Some "backsliders" are not "backslidden Christians", but rocky or thorny soil in whom the Word never took root (Matt 13:18-23). These are merely returning to their original, unsaved position. "They went out from us, but they were not really of us; for if they had been of us, they would have remained with us; but they went out, so that it would be shown that they all are not of us." (1 John 2:19) Others are sliding Christians, prone to wander (as are we all). These need to be restored. Paul wrote, "Brethren, even if anyone is caught in any trespass, you who are spiritual, restore such a one in a spirit of gentleness; each one looking to yourself, so that you too will not be tempted. Bear one another's burdens, and thereby fulfill the law of Christ." (Gal 6:1-2)
But here's the problem. If we give in to the "kinder and gentler" version of Christendom in which we don't take note of backsliding Christians, how can we "bear one another's burdens"? If we aren't supposed to notice, but just "treat them with grace", how are we to "restore such a one in a spirit of gentleness"? You see, this "kinder and gentler" version is like the mother antelope that abandons her baby in flight from a predator and calls it "kinder and gentler". "I don't want to call that little thing weak." It is not "kinder and gentler" to abandon others to the "roaring lion" (1 Peter 5:8).

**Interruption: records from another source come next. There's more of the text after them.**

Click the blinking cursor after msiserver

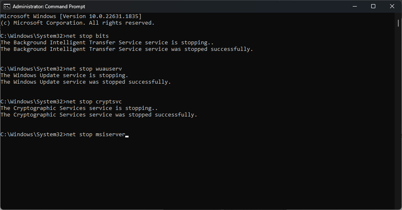(x=127, y=135)
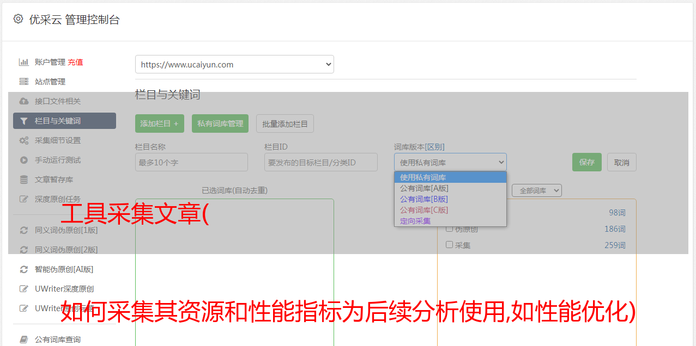This screenshot has height=346, width=696.
Task: Follow the red 充值 link
Action: click(x=75, y=62)
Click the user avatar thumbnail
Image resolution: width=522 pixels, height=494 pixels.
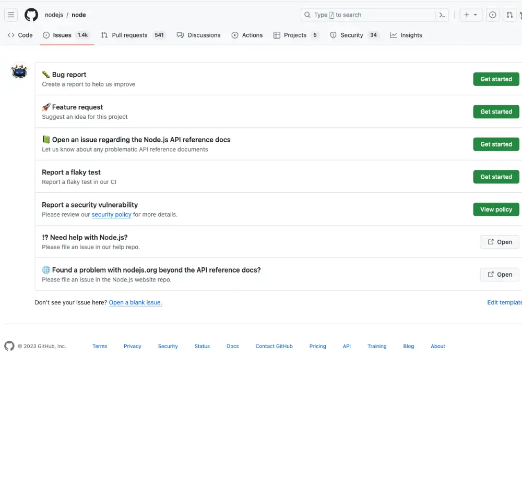click(x=19, y=71)
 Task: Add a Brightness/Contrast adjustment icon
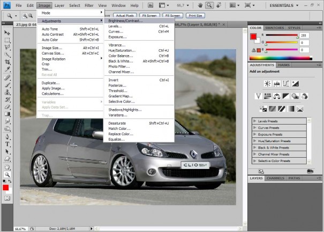pyautogui.click(x=268, y=83)
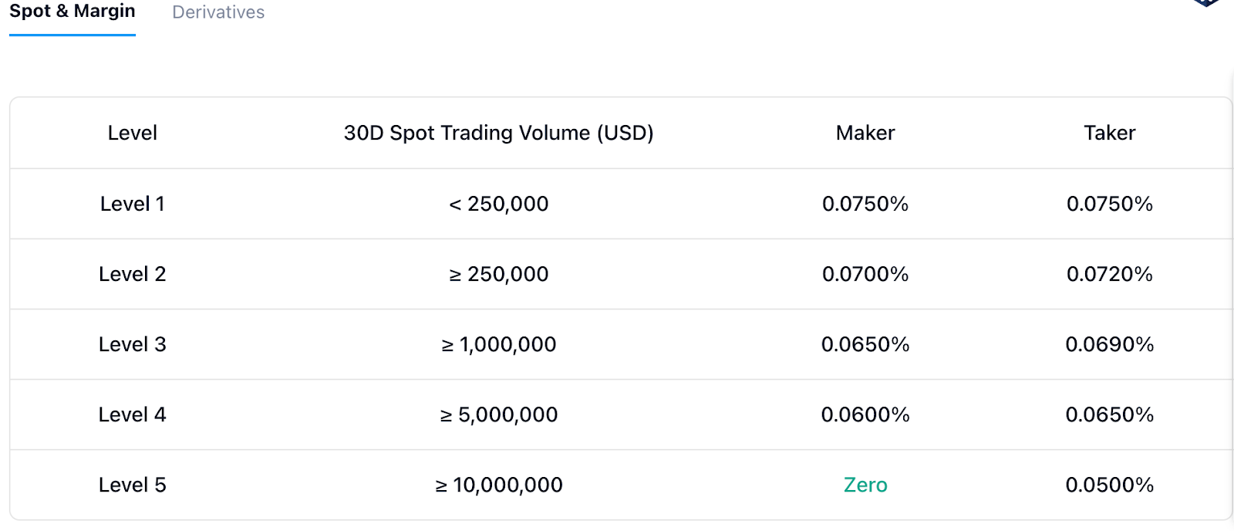Click Level 5 taker fee 0.0500%

1109,485
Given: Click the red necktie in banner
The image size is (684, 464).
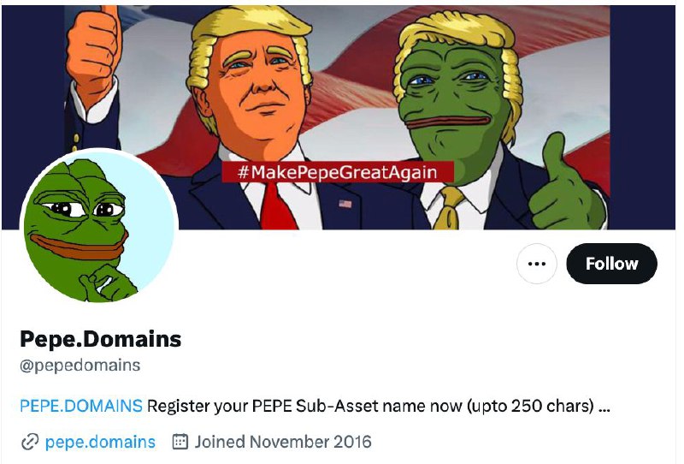Looking at the screenshot, I should tap(277, 206).
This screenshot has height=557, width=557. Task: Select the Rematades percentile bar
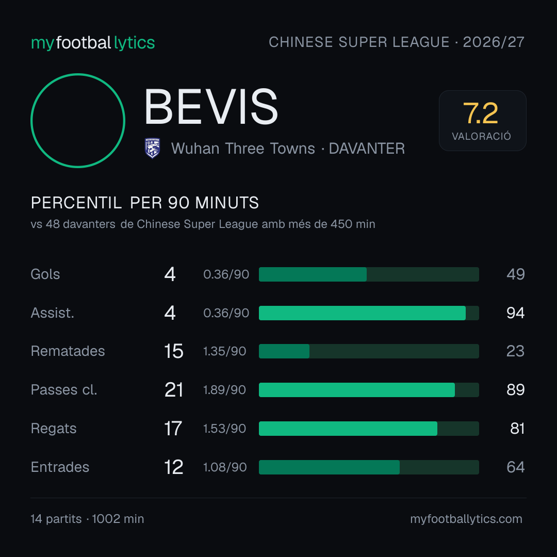(x=369, y=351)
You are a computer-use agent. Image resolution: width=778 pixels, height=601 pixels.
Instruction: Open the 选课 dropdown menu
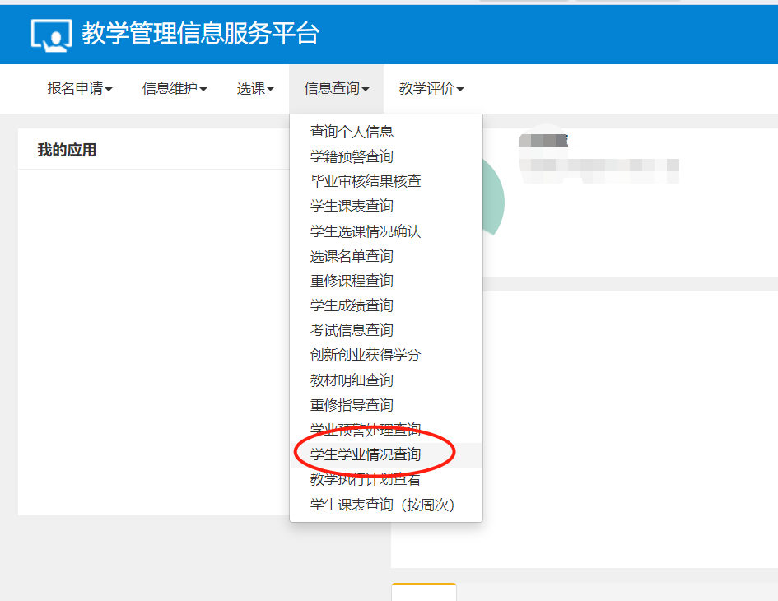coord(255,89)
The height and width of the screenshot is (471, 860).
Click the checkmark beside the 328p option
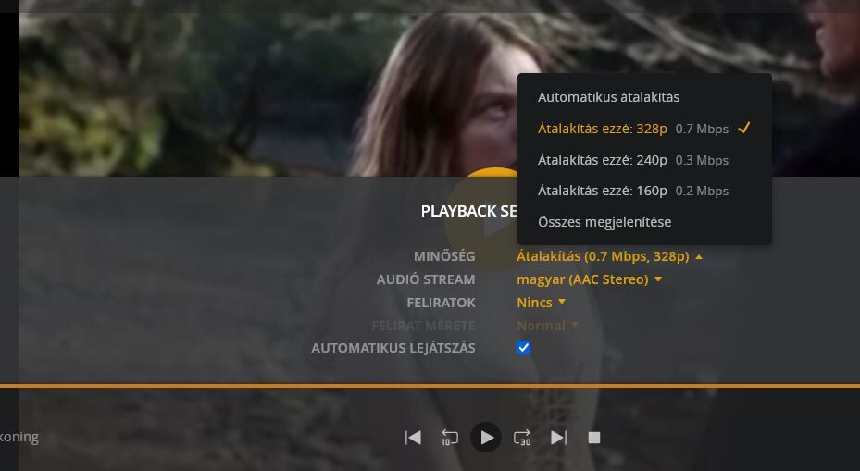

Yes, indeed, first and foremost each of us needs to "examine his own work, and then he will have reason for boasting in regard to himself alone, and not in regard to another. For each one will bear his own load." (Gal 6:4-5) Look first to your own condition. It was Jesus who said, "First take the log out of your own eye," but He gave a reason for that: "and then you will see clearly to take the speck out of your brother's eye." (Matt 7:5) Turning a blind eye to a backslidden Christian because "we don't want to be condemning" is condemning him or her to problems that we're supposed to be assisting rather than ignoring. We're told that "Tolerance is better." Sometimes. But the church at Thyatira (Rev 2:18-39) was tolerant. They tolerated false teaching that led to immorality and idolatry. And the results were ... unpleasant. Not all tolerance is good, especially in matters of the faith.
We do need to love one another. It starts with first examining ourselves to be sure we aren't a problem. It includes bearing one another's burdens, especially when that burden is ongoing sin. Failing to address false teaching and immorality has serious consequences for the one indulging in it as well as those who ignore it. Perhaps we need to put "backslidden" back into our vocabulary.
2 comments:
Often times when the question of backsliding comes up, the best we can do to explain it, is to highlight the symptoms. He/she is getting drunk, he/she is having an affair, he/she is doing x or y. perhaps we should take a look at the heart. it is the coolness of our heart toward our LORD that leads to all matter of backsliding. many times I find myself falling into the trap when i let my heart grow cold. what is the solution? return to your first love, and do the things you were doing before. Praising God, Reading his word, Praying for others.
"Backslidden" may refer to two different things. The obvious one is the "cool Christian" (not as in "really cool, dude", but like "no longer hot"). The "lukewarm" (Rev 3:15-16), the one who has left their first love (Rev 2:4). That's one kind of heart problem, and it can be remedied. The other would be the "rocky soil" or "thorny soil" that only had the initial appearance of "Christian" but is only, actually, returning to operating under their lost condition. We do, indeed, need to seek to restore the former. And it is, indeed, a heart adjustment that is needed.